O texto já havia sido aprovado pelo Senado e, caso receba aval dos deputados, será encaminhado à sanção presidencial. A votação ocorreu de forma simbólica, sem registro nominal.
A discussão ganhou força após a repercussão do vídeo do influenciador Felca, publicado em 6 de agosto, no qual denunciou a “adultização” de crianças nas redes sociais. A gravação já ultrapassa 46 milhões de visualizações e expõe práticas como a exploração de menores por criadores de conteúdo, além de alertar para como os algoritmos podem facilitar interações de pedófilos.

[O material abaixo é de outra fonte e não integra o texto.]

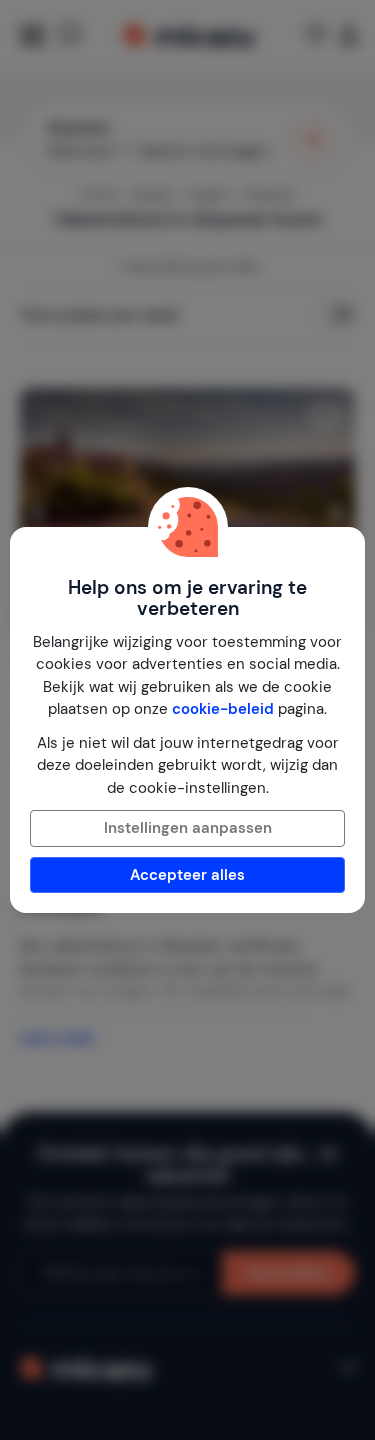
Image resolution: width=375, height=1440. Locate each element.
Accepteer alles (187, 875)
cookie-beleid (223, 709)
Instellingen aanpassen (188, 828)
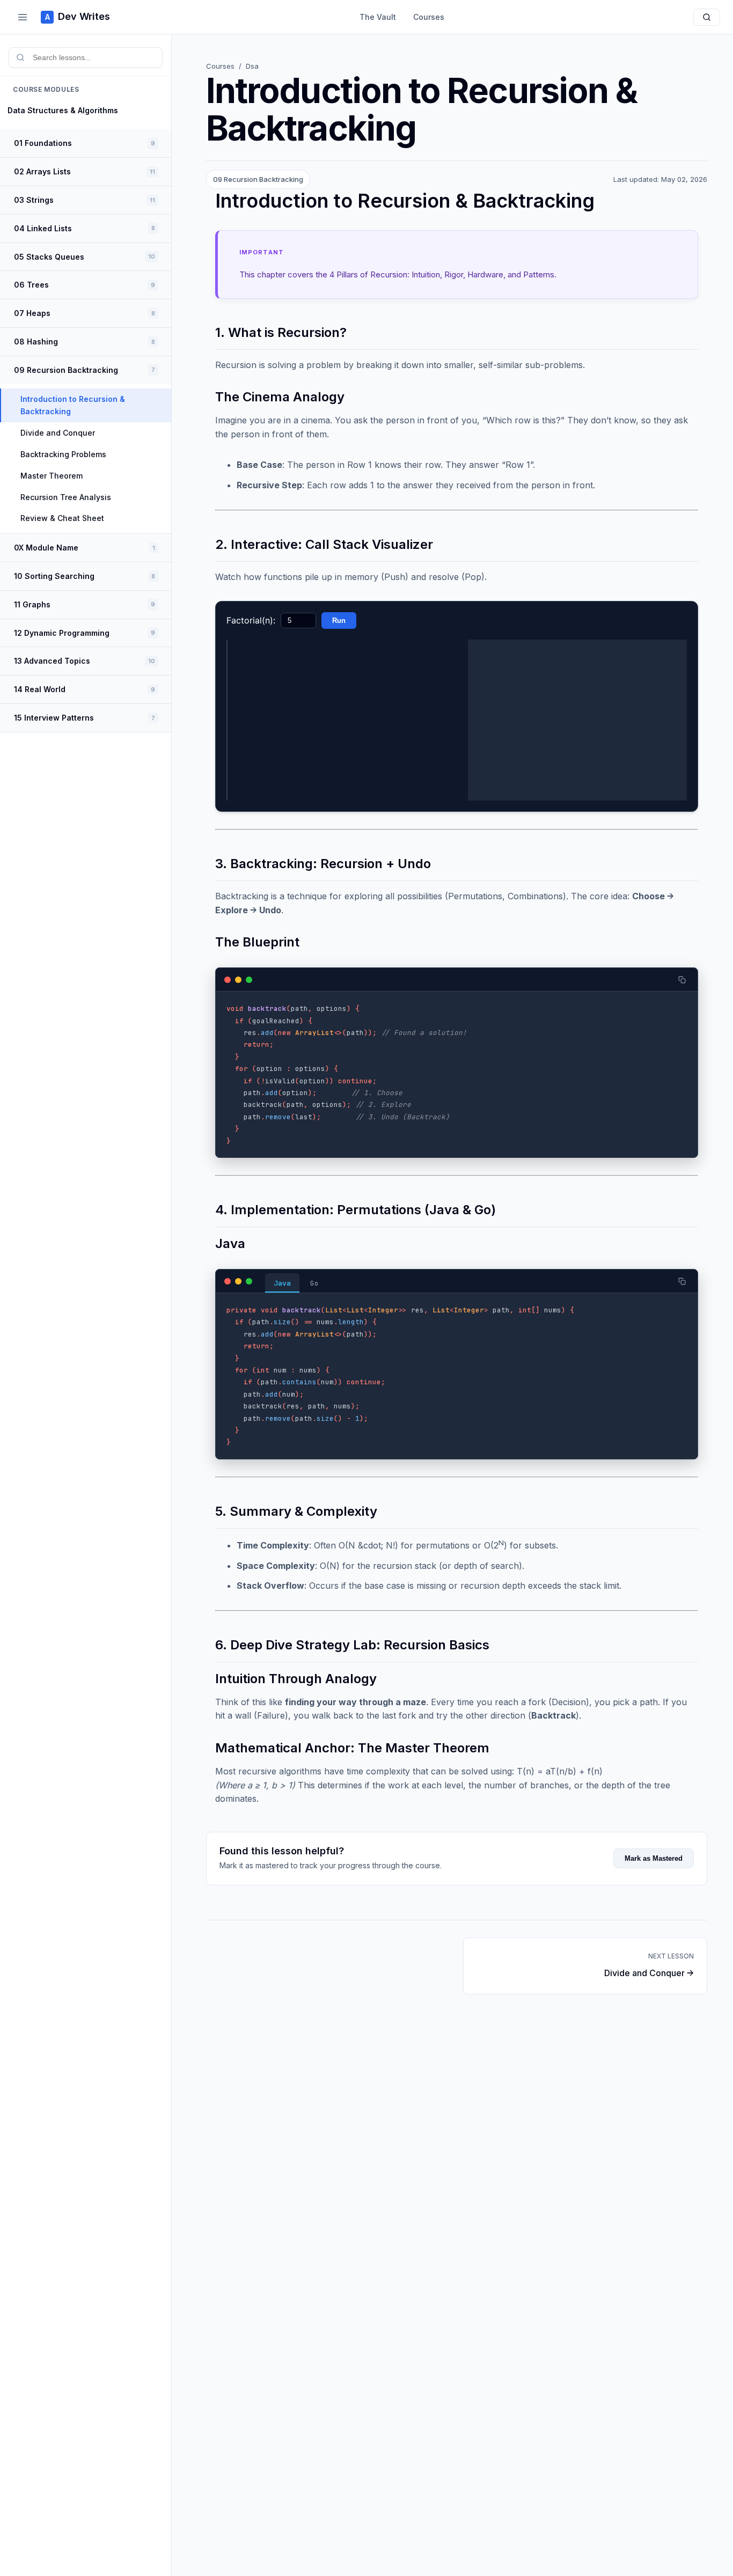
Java (282, 1283)
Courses (428, 16)
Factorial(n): (250, 620)
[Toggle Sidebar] (22, 17)
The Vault (378, 16)
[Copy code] (682, 980)
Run (339, 621)
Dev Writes (77, 16)
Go (314, 1283)
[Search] (706, 17)
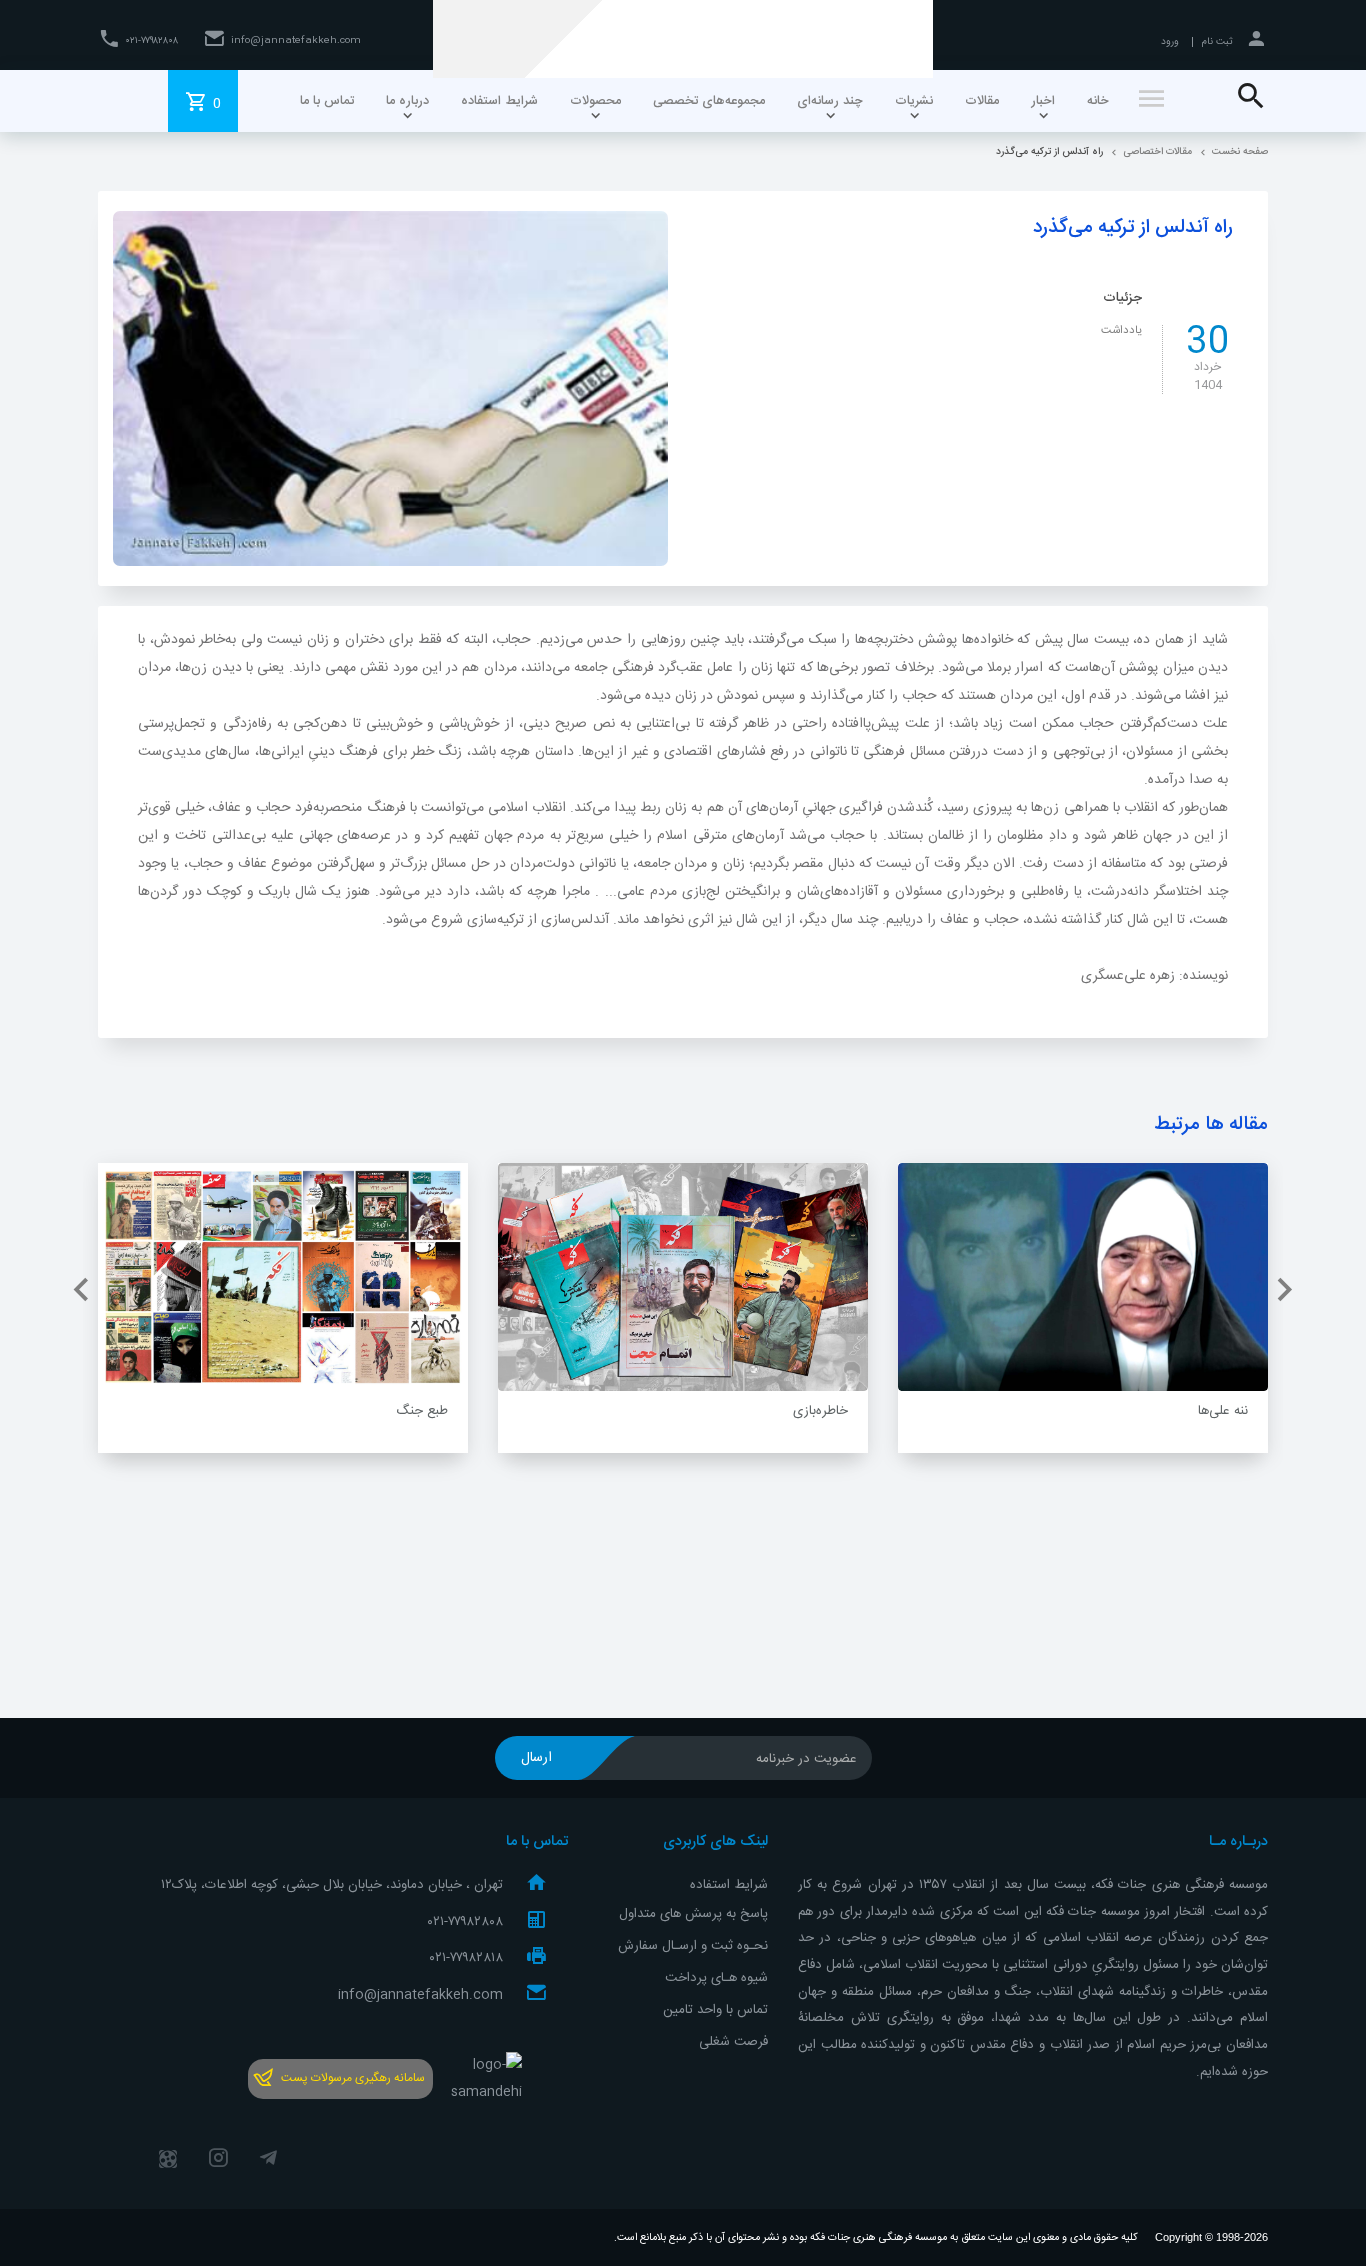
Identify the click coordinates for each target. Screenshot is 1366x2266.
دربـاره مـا (1238, 1842)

Principais pontos da proposta
- Remoção imediata de conteúdo: plataformas deverão retirar vídeos e imagens relacionados a abuso sexual infantil.
- Conteúdo pornográfico: sites com pornografia terão que restringir o acesso de menores.
- Vinculação a responsável legal: abertura de contas em redes sociais exigirá o cadastro vinculado a um responsável.
- Publicidade: fica proibido o direcionamento de anúncios para crianças e adolescentes.
- Punições: multas podem chegar a 10% do faturamento da empresa ou R$ 50 milhões por infração.
O caso ganhou repercussão a partir da denúncia contra o influenciador paraibano Hytalo Santos, que grava conteúdos com menores de idade. Além de expor o caso, Felca destacou como os mecanismos das próprias plataformas estimulam a circulação de conteúdos prejudiciais e atraem criminosos.